Each work in this issue is a self-contained study conveying important messages and advancing the field, but they fit together to create a bigger whole. Seid et al. (“Science of collaborative learning health systems”) offer a framing for CLHSs as complex adaptive systems in which communities of all stakeholder types are able to collaborate, at scale, to create, and share resources to satisfy a variety of needs. A key insight is that the infrastructure and services underlying a CLHS are designed to enable stakeholders to act on their inherent motivations. This is a frameshift from a model that focuses on changing people in the system to one that focuses on adapting the system to better enable people to do what they need to do. Collaborating at scale implies new ways of interacting within the community. Vinson explores implications of conceptualizing culture - the systems of social relations, meanings, and forms of expression shared among group members - as infrastructure in learning health systems. Her perspective describes important organizational and behavioral aspects of CLHSs, “peopling” the system.

The centrality of culture and people stand out clearly in the work of Thygeson et al., which documents the impact of a relational intervention on participant engagement, self-efficacy, and motivation as well as spontaneous, emergent dissemination of relational change and learning to other parts of a health system. On a wider scale, Keck et al. describe efforts to create conditions for the production and sharing of information, knowledge, and know-how so that more people in a CLHS can get “what is needed, when it's needed.” A key insight here is that system-level interventions (community organizing, digital outreach) enable individual-level problem solving (accessing and using resources created by the community). In the case of CLHSs focused on pediatric conditions, the community includes young people.
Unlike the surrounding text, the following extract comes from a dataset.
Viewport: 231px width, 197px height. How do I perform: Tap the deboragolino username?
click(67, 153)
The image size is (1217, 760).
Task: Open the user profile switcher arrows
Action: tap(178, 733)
David et al. illustrate the benefits of integrating these youth into the learning health system as experts developing patient-generated resources in a sustainable manner. Integrating all participants into the CLHS is a goal, but efforts can fall short, resulting in inequity in outcomes. Parsons et al. offer a set of core practices to achieve and sustain equity in learning health systems, as well as case examples of this deeply complex and challenging (at an individual, institutional, and structural level) work. Wood et al. expand this to consider the ways in which learning health systems might be a way to instantiate the idea of socially accountable health professional education. Schleyer et al. provide a detailed description of the establishment of a statewide, inter-organizational CLHS. Their work demonstrates the importance of governance decisions, shared goal setting and monitoring, non-siloed information exchange, and project selection to success.

As these works illustrate, there is a large set of needs and interventions in the development and optimization of CLHSs. Often, it's not clear what to do, and relying on experiential and experimental learning is too slow. The research report of Seid et al. (“Collaborative learning health system agent-based model…”) provides a potential approach to accelerate learning. Their demonstration of the computational and face validity of a learning health system agent-based model provides a glimpse of a way to simulate the effects of (sets of) interventions on CLHSs, with implications for much more rapid and efficient learning and scaling. Indeed, as analogous to a mouse model for clinical research, this CLHS model points a way towards thinking of a spectrum of CLHS science.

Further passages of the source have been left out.